On 5 December 2024, the Commodity Futures Trading Commission (CFTC) issued a staff advisory focused on the utilisation of artificial intelligence (AI) by entities regulated under its jurisdiction. This advisory follows a notable period of engagement with market participants, marked by a Request for Comments issued by the CFTC staff regarding AI in regulated markets, which attracted 26 responses that informed the subsequent guidance.
The advisory does not impose any new compliance requirements for derivatives market participants employing AI solutions. Instead, it reinforces the CFTC's "technology neutral" stance, reminding registered entities to continue adhering to existing compliance obligations, irrespective of the technology used, whether developed in-house or through third-party services.
CFTC Chairman Rostin Behnam stated that this initiative represents a foundational step towards engaging further with market participants on AI technology. He noted that further developments could be anticipated as AI evolves and as derivatives market participants continue to explore innovative applications of this technology.
Under the advisory, the CFTC staff outlined expectations for risk assessment related to AI usage. CFTC-regulated entities are expected to critically evaluate the risks associated with their AI implementations and update their policies, procedures, and controls accordingly, in alignment with the applicable Commodity Exchange Act (CEA) and CFTC regulatory standards. While the emphasis was placed on registered entities, the advisory suggested that all market participants should consider conducting risk assessments in light of AI technology adoption.
Various practical AI applications were discussed in the advisory, reflecting its growing presence in the derivatives market. For instance, designated contract markets (DCMs) are encouraged to employ AI for order processing and trade matching, leveraging analytical capabilities to enhance efficiency while maintaining the integrity of market operations. The advisory further highlighted the potential of AI in market surveillance, noting its utility in identifying rule violations and market misconduct. However, the CFTC staff cautioned that AI should not be seen as a replacement for robust compliance frameworks.
In the realm of safeguards, DCMs and other market participants are reminded to maintain appropriate controls across several operational areas, including risk management and information security. Moreover, the advisory stressed the importance of compliance with notification requirements when introducing significant alterations to automated systems, including any advanced AI functionalities that may affect system reliability or security.
Commissioner Kristin N. Johnson, a prominent advocate for enhanced oversight of AI, commented concurrently with the advisory's release. She articulated her vision for establishing an AI Fraud Task Force within the CFTC’s Division of Enforcement and called for strengthened penalties against individuals misusing AI for fraudulent activities, particularly those targeting vulnerable investors through advanced deceptive techniques such as deepfakes. Additionally, Commissioner Johnson emphasised the need for interagency collaboration focused on AI to foster open discussions regarding market participants' adoption of AI technologies.

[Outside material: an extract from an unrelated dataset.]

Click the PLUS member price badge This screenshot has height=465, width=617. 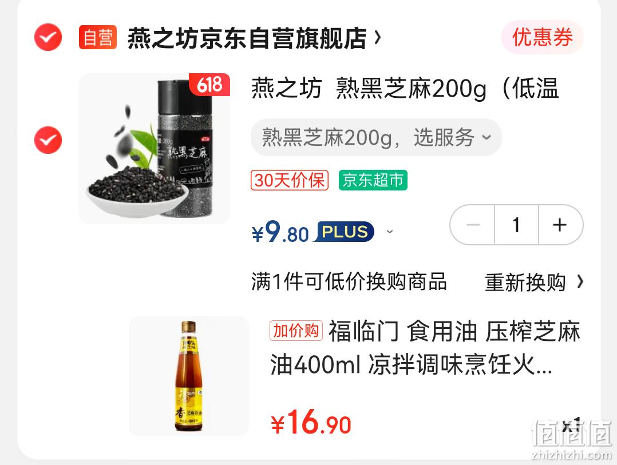click(345, 232)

As the adoption of AI within the financial sector continues to grow, the CFTC’s advisory signals an ongoing commitment to overseeing the associated risks while navigating the implications for compliance and market practices. The staff's advisory acts as a precursor to potential future rules or guidance as the market adapts to the rapidly evolving landscape of artificial intelligence. Market participants are encouraged to meticulously document their AI use cases and related risk assessments to align with the existing compliance framework set forth by the CFTC, ensuring that they remain vigilant in their obligations as AI applications become increasingly prominent in the industry.